Infine la continuità, o presunta tale, fra Mengoni, Malossini e Grisenti. Può darsi che vi sia, non ho elementi per poterlo dire. Per Mario Malossini vi è sicuramente una sentenza di condanna per ricettazione per le tangenti dell’A22 (peraltro insieme a tanti altri tra cui Flaminio Piccoli, Enrico Pancheri, Alessandro Pietracci, eccetera, come risulta ampiamente dal libro), e vi sono sentenze della Cassazione o della Corte d’Appello che parlano espressamente di corruzione riferita a Malossini, pur non giungendo a sentenza di condanna per prescrizione dei termini.
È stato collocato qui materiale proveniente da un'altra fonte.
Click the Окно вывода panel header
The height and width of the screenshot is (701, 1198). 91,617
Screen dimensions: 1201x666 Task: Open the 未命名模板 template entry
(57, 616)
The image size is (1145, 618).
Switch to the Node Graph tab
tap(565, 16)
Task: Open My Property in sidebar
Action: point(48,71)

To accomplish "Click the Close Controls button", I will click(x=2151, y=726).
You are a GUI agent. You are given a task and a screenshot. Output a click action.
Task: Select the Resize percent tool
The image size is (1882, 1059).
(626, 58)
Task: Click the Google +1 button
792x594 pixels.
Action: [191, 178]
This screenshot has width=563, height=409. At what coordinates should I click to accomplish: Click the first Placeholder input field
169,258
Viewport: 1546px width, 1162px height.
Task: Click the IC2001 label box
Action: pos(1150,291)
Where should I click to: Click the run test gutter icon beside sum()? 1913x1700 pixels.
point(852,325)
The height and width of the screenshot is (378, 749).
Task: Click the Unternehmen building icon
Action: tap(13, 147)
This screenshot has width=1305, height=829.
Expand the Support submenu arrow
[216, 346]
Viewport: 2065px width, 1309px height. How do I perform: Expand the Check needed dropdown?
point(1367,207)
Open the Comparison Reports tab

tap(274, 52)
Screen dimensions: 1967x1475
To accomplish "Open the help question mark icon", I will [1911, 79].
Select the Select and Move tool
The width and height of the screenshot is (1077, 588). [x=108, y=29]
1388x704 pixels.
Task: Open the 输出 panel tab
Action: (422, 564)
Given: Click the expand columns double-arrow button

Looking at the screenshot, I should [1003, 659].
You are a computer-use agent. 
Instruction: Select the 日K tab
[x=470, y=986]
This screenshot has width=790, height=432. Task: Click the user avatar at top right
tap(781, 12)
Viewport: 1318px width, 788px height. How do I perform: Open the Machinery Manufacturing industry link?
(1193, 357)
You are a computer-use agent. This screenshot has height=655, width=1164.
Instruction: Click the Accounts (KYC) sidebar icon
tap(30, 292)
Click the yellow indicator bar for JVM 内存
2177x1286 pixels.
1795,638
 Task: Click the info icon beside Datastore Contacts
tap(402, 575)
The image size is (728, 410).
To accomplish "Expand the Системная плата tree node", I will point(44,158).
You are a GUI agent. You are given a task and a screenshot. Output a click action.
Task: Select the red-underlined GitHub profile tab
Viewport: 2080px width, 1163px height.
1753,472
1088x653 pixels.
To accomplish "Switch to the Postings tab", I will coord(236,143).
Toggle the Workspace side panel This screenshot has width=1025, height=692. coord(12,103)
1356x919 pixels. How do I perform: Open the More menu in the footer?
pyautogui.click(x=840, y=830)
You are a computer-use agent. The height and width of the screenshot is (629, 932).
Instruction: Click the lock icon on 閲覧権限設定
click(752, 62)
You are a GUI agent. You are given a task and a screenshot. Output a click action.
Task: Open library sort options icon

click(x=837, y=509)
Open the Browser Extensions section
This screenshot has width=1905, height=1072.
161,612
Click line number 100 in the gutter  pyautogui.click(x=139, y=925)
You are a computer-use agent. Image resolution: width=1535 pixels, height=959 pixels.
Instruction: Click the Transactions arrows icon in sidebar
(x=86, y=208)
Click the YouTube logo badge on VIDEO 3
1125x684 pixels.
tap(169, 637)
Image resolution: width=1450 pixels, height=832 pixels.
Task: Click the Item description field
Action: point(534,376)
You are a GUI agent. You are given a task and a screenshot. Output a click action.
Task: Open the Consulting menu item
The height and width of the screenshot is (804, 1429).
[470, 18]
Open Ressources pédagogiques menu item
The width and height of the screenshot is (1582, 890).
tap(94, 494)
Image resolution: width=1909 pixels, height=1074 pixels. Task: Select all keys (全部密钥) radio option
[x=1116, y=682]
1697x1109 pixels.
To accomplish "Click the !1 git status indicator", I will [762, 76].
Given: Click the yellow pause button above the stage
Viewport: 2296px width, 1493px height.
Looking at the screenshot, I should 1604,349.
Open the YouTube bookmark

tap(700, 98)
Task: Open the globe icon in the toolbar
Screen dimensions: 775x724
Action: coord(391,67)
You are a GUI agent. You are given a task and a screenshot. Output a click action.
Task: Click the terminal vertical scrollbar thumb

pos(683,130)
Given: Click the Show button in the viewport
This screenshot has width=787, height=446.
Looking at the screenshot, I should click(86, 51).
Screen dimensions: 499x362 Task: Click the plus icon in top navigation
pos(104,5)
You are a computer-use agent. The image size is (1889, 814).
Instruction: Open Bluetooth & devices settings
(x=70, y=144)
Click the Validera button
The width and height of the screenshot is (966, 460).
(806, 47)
Quanto ai costi ingenti della politica e al suo finanziamento con mezzi estranei alla politica, comportamento diffuso a quei tempi e probabilmente anche oggi, ha ragione Nella Malossini: non era solo Malossini a ricorrere alle dazioni degli albergatori e delle imprese che lavoravano per l’A22. Erano (e forse lo sono anche oggi) in molti. Per Mario Malossini vi sono delle sentenze passate in giudicato, e vi era un evidente uso allegro delle risorse, tanto da far dichiarare al senatore Renzo Gubert che «la differenza fra Pancheri e Malossini è che Pancheri prendeva tangenti per il partito, Malossini per arricchimento personale». È vero: Malossini ha forse avuto soltanto il demerito di accentuare un fenomeno già diffuso in quegli anni Ottanta nei partiti della Prima Repubblica. Non è stato l’inventore dell’intreccio politica & affari, ma semmai uno degli utilizzatori (chi più chi meno) della politica come fonte di ricchezza. Ma eguagliare la sua storia a quella dell’intera Democrazia Cristiana (o anche solo dei dorotei), sarebbe come confondere il socialismo italiano di Battisti, Turati e Lombardi con quello degli scenari pansechiani, tutto nani e ballerine, di Bettino Craxi. Sarebbe una sciocchezza. Dal punto di vista storico, prima che politico.